August 28, 2020
A business professor at Kutztown University says he is ashamed of comments he made this week urging students to contract COVID-19, claiming it would help broaden coronavirus immunity.
Dr. Victor J. Massad, an associate professor at the Berks County university, made the remarks during a Zoom session Monday, the first day of classes. The video, which was recorded, later made its way to social media.
"I think the sooner you guys get it, the better," Massad, 67, told his class. "Because none of you are gonna die from this and we need to have, you know, everybody be immune. And so the sooner that people are immune, the better. And so you all should be going to Shorty’s every night, you know, interacting, getting this thing, get it over with."
Shorty's is a popular bar and restaurant located near the Kutztown campus.
Massad's advice directly contradicted the COVID-19 reopening plan at Kutztown, which emphasizes social distancing and mask-wearing to prevent feared clusters of coronavirus cases on campus.
When the video made its way through the Kutztown community, Massad faced intense backlash in online groups. University officials said the issue is being handled internally. It is unclear whether Massad will face disciplinary action.
"This is clearly not the position of the university, and rest assured, the issue has been addressed," said Matthew Santos, vice president of university relations and athletics. "It is, however, a confidential personnel matter and we are not at liberty to discuss this in any detail."
Contacted by PhillyVoice on Friday, Massad said his comments were "indefensible and repugnant."
"I will also say that I was being rhetorical and flippant when I made the comments," Massad said. "I am embarrassed and ashamed to have made them. I consider it a huge lapse in professional judgment."
The incident comes as Kutztown reported its first case of COVID-19 on campus Thursday.
Colleges across the region and country are bracing to see how well their reopening plans withstand the coronavirus. In Columbia County, Bloomsburg University reverted to nearly all remote learning this week after 90 people in the community tested positive for COVID-19.
At Temple University, the student government and faculty union have called on the administration to make a similar move. Temple had 39 active cases among its students as of Friday afternoon.
In a letter to Kutztown officials, Massad explained that his comments were spurred by a recent New York Times article that examined the complex phenomenon of herd immunity. In virology, this occurs when a large portion of a community becomes immune to a disease, making the spread of disease from person to person unlikely. As a result, the whole community becomes protected
In a global pandemic caused by a novel coronavirus, it remains too early to base public health policy around this concept, especially without a vaccine to protect those most vulnerable. While some epidemiologists have found evidence that certain populations may be closer to herd immunity than others, it is not advised that anyone actively try to contract COVID-19, even if they are young and healthy.

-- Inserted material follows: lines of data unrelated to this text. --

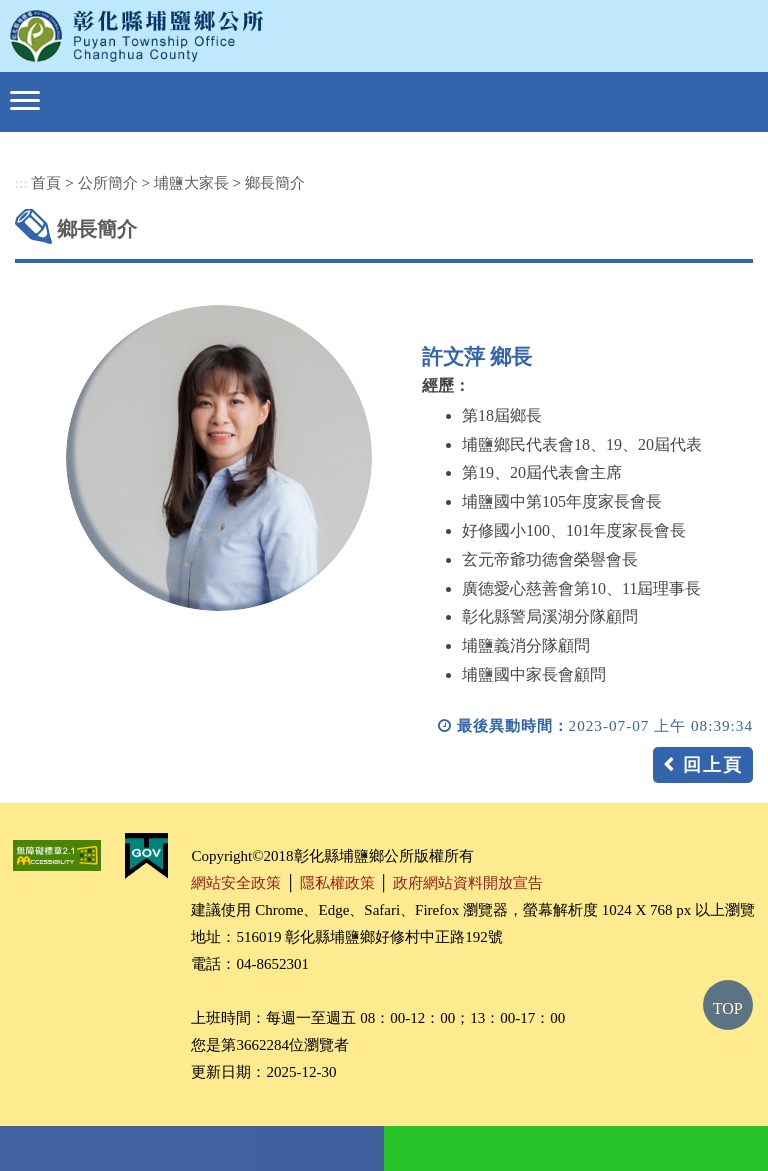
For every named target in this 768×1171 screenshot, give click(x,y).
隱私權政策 (337, 883)
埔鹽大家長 (191, 182)
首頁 (46, 182)
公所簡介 (108, 182)
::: (21, 182)
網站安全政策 (236, 883)
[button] (25, 100)
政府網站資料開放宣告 (468, 883)
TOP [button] (728, 1008)
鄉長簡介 (275, 182)
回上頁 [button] (713, 765)
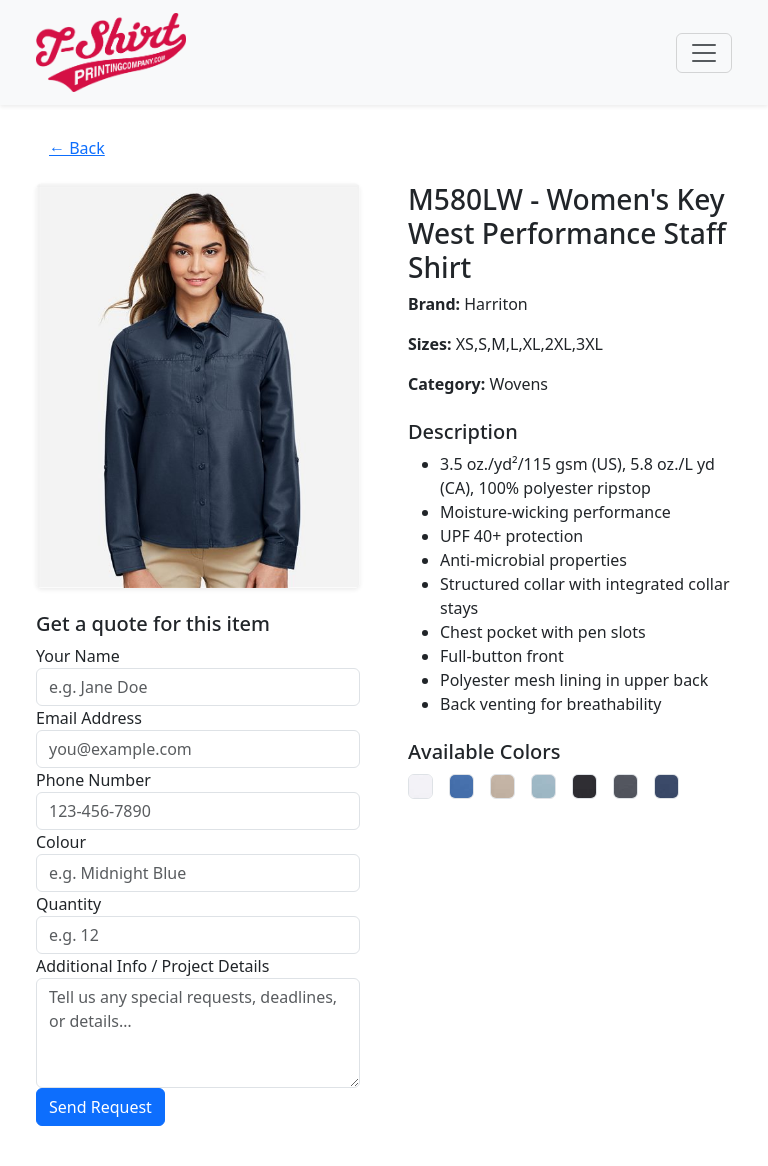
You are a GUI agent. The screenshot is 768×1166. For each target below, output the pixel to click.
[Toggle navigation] (704, 53)
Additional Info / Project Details (152, 966)
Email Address (89, 718)
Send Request (100, 1107)
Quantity (68, 904)
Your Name (78, 656)
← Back (77, 148)
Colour (61, 842)
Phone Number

"I was more or less running a 'war game' in my head, asking myself if maybe we were making a mistake by standing in place, which I think has been very limited in its success," Massad wrote in his letter. "I was thinking about a policy in which the 'safe' populations were left alone to live life normally while the 'at risk' populations were isolated from the virus, and what that would look like. I had (and have) not really formed a firm opinion about this, but I was running scenarios around in my head."
Massad added, "I realize that my words, and the subsequent viral video have placed the university in a negative light, and for this I apologize to anyone in the institution who has been negatively affected by my words."
As a result of the incident, Massad wrote that he is considering the possibility of retirement.
"This lapse of judgment on my part has caused me to reflect on all of the factors that have led up to it, including my level of burnout, the expectations of higher education in these days of hyper-charged political correctness, the viral nature of social media and the ease with which a reputation can be destroyed by it, the changing attitudes of students, and most importantly my advancing age and the fact that, as a classical liberal, I am somewhat of a pariah and dinosaur in higher education."
In a supplement to his original letter, Massad urged all Kutztown students to abide by the university's COVID-19 protocols.